-- INPUT MATERIAL follows --
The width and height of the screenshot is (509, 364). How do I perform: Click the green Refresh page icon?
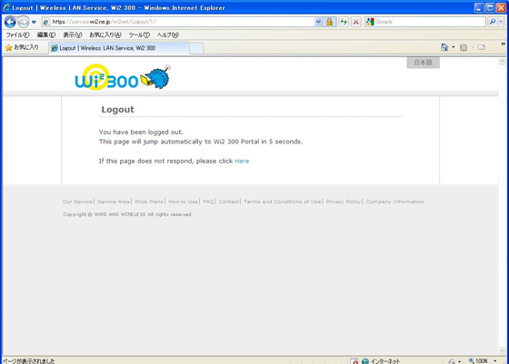pyautogui.click(x=344, y=22)
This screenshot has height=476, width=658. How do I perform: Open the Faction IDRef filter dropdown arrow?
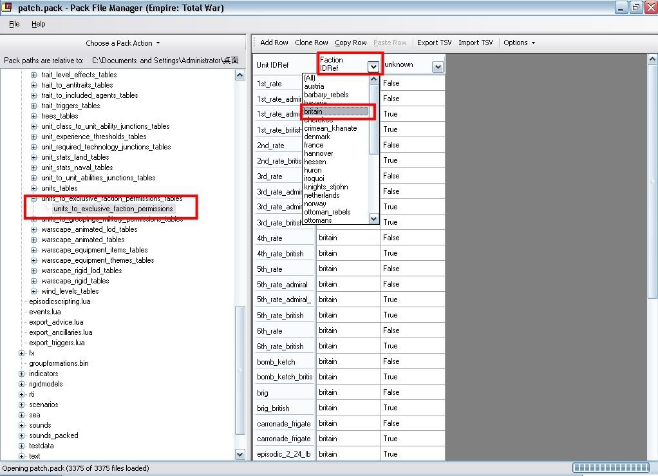click(373, 66)
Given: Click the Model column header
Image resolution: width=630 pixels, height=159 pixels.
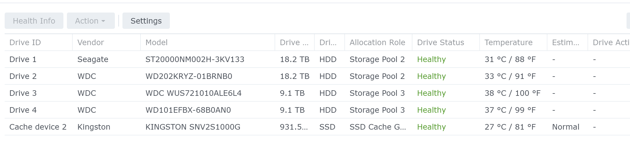Looking at the screenshot, I should click(x=208, y=43).
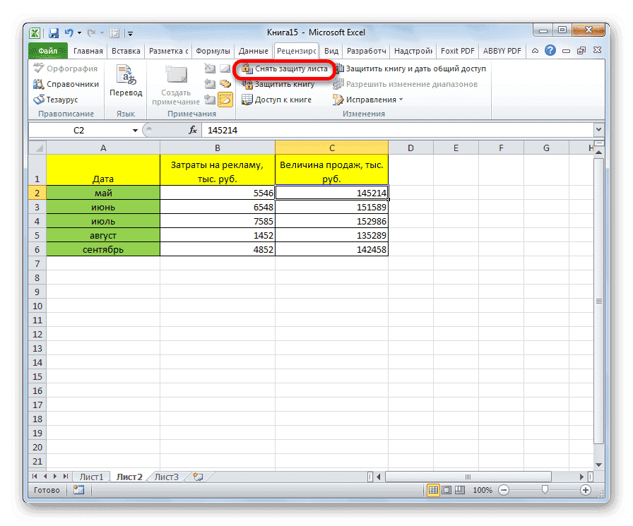This screenshot has height=526, width=633.
Task: Open the Fayl menu
Action: point(47,50)
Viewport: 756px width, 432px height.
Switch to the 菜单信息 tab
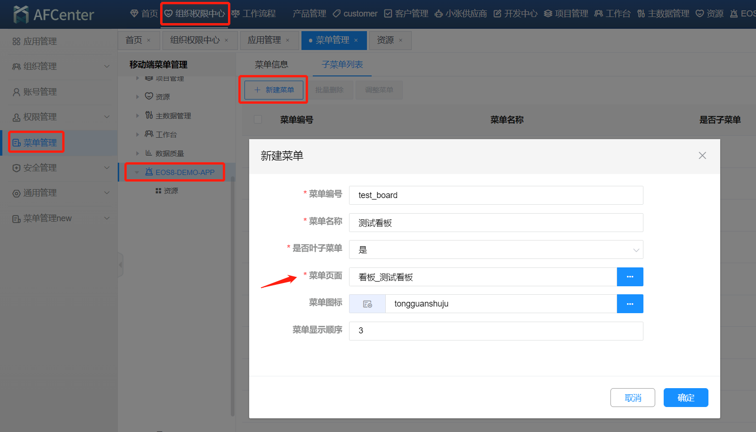click(271, 65)
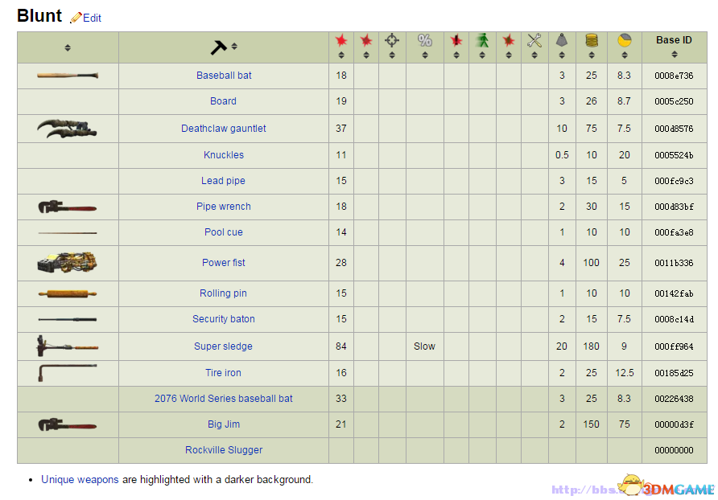Click the crosshair icon column header

pos(392,40)
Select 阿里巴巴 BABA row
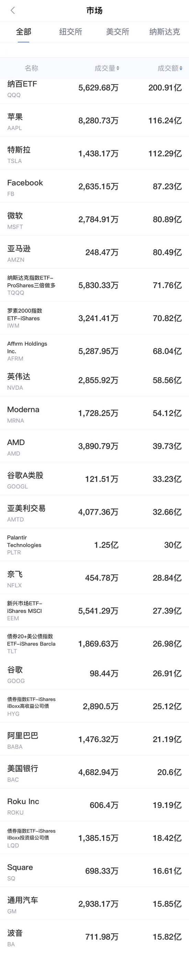Screen dimensions: 189x953 95,739
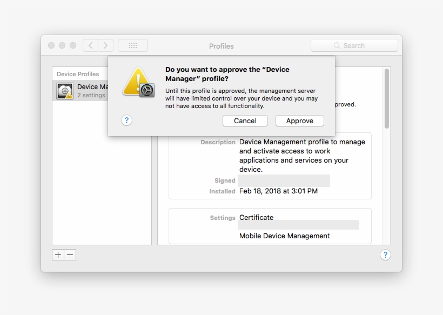Viewport: 443px width, 315px height.
Task: Click the profile details vertical scrollbar
Action: [387, 98]
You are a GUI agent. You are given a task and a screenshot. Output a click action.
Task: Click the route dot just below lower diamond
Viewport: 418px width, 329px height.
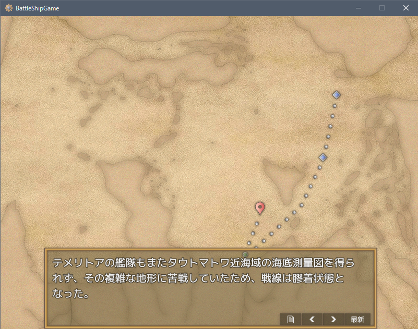320,167
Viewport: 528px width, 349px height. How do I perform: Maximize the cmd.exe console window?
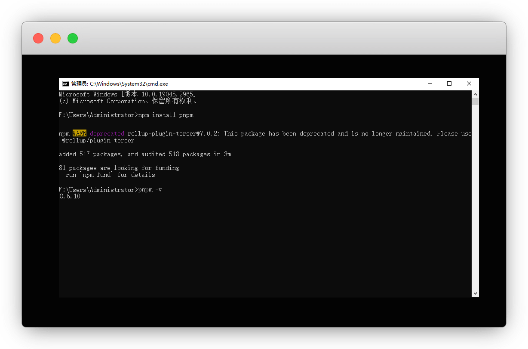click(449, 83)
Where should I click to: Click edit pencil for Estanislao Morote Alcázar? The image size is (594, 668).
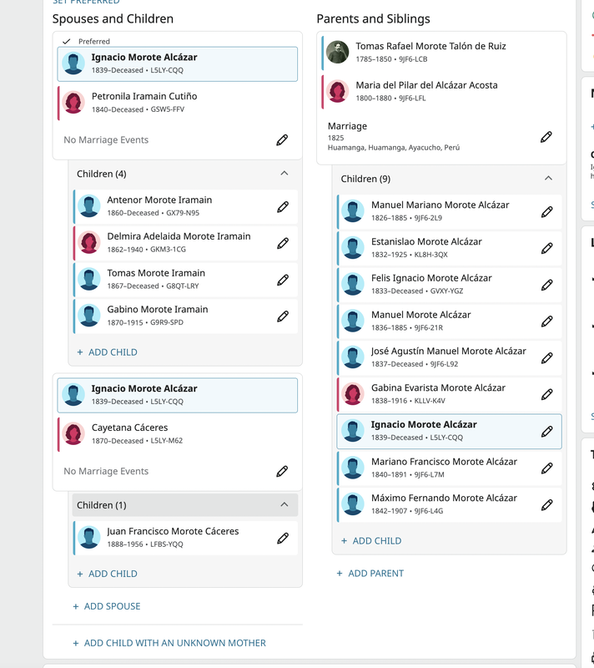546,248
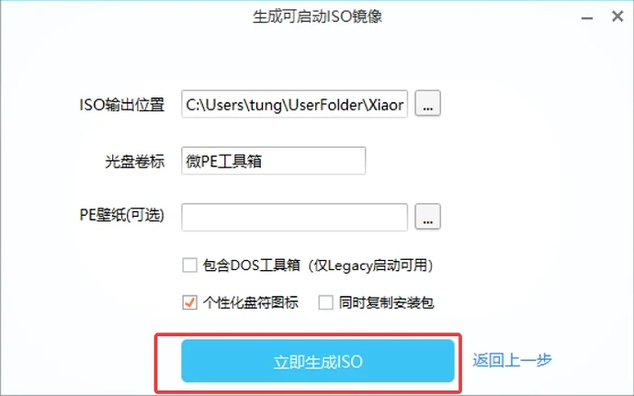Start with the 立即生成ISO button
The height and width of the screenshot is (396, 634).
318,361
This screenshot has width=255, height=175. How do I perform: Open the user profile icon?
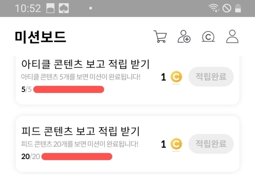pos(232,37)
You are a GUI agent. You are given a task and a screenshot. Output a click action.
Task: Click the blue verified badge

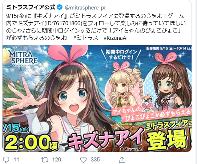(60, 7)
-- INPUT MATERIAL concluded --
# DIRECTIONS FOR THIS TASK
This task calls for the records to be copied exactly, without pictures.

# EXPECTED ANSWER
The width and height of the screenshot is (509, 364). How do I perform: Click the green Refresh page icon?
pyautogui.click(x=344, y=22)
This screenshot has height=476, width=658. How do I perform: Open the Faction IDRef filter dropdown arrow?
click(373, 66)
Given: Click the Model column header
Image resolution: width=630 pixels, height=159 pixels.
Looking at the screenshot, I should click(x=208, y=43).
This screenshot has height=526, width=633.
Task: Open the Fayl menu
Action: point(47,50)
Viewport: 756px width, 432px height.
Switch to the 菜单信息 tab
click(271, 65)
Click the crosshair icon column header

pos(392,40)
Select 阿里巴巴 BABA row
Screen dimensions: 189x953 95,739
Viewport: 443px width, 315px height.
Task: Click the profile details vertical scrollbar
Action: [387, 98]
You are a GUI agent. You are given a task and a screenshot. Output a click action.
Task: Click the route dot just below lower diamond
Viewport: 418px width, 329px height.
320,167
Viewport: 528px width, 349px height. How do I perform: Maximize the cmd.exe console window?
click(449, 83)
Where should I click to: Click edit pencil for Estanislao Morote Alcázar? The image size is (594, 668).
546,248
Start with the 立即生成ISO button
The height and width of the screenshot is (396, 634).
318,361
This screenshot has width=255, height=175. How do I perform: Open the user profile icon?
pos(232,37)
You are a GUI agent. You are given a task and a screenshot. Output a click action.
Task: Click the blue verified badge

(60, 7)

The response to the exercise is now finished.